No meio do calor, há maionese servida em cumbucas de isopor, generosas, purê de aipim, pesado como herança que sustenta, carne assando sem pudor entre o malpassado e o queimado. Gente que fala alto, abraça forte, come com vontade.
O rodar da roleta, os prêmios acomodados em baldes, arranca suspiros e apostas tímidas, enquanto ambulantes oferecem brinquedos duvidosos vindos do Paraguai que brilham em cores improváveis.
Entre um grito de criança e outro, bolinhas de sabão sobem no ar, frágeis e redondas, estourando na claridade, lembrando que a felicidade é sempre breve, mas nunca pequena.

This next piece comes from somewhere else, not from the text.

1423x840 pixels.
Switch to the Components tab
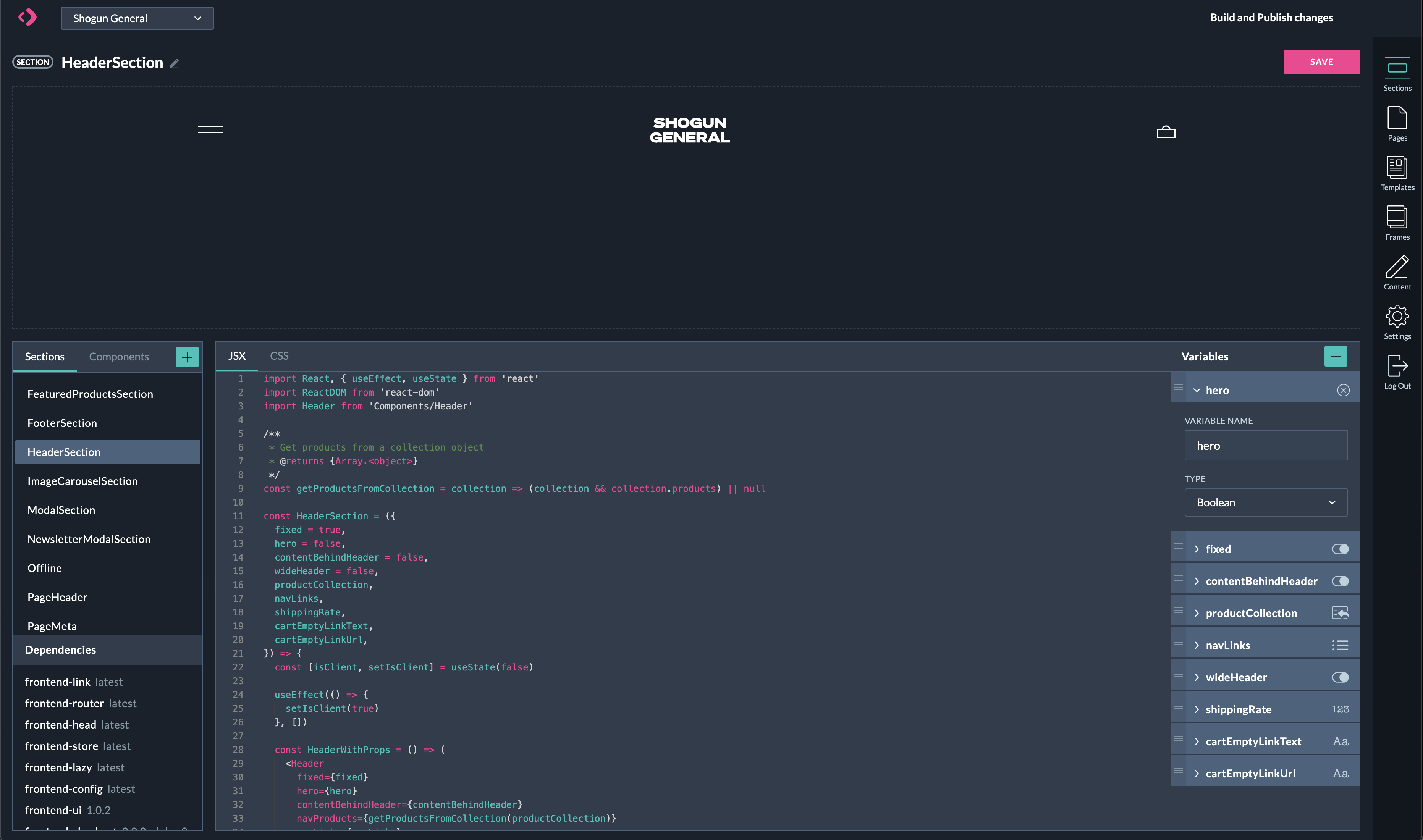(x=119, y=357)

O Santo Padroeiro repousa em seu altar, gesso gasto, testemunha de tudo e de todos. Há nele uma ternura silenciosa, como se aceitasse a imperfeição da festa com a mesma paciência com que aceita as preces.

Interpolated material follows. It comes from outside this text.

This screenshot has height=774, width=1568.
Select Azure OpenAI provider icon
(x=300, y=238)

O Padre, ali mais importante que prefeito ou presidente, compartilha as bençãos sem avareza.
A música alta ecoa pelo salão, e ainda assim tem a força de unir. Não se canta para alcançar o céu, mas para manter o chão firme. Há beleza no exagero das vozes, no sorriso aberto de dentes amarelados, no gesto simples de partilhar um pedaço de carne mal cortada. Ali, a tristeza não desaparece, apenas se disfarça de comunhão.
A festa existe porque a vida é dura, e cada prato cheio é uma forma de lembrar que a dor pode ser suspensa, ainda que por poucas horas.
Quando a tarde cai e o calor amansa, o salão começa a se esvaziar. Restam copos de plástico amassados, brinquedos já quebrados, restos guardados em potes de sorvete.
As famílias se despedem, carregam consigo risos que durarão até o próximo encontro. Nada mudou e, no entanto, algo se transformou: uma centelha de eternidade ficou presa na fumaça da churrasqueira, no rodar lento da roleta, no abraço sem motivo.
É esse detalhe imperceptível que sustenta a memória: o domingo no salão da igreja, meio-dia de calor, vozes, comida, fé e riso. E por um instante o mundo inteiro coube ali, pequeno, imperfeito, mas inteiro.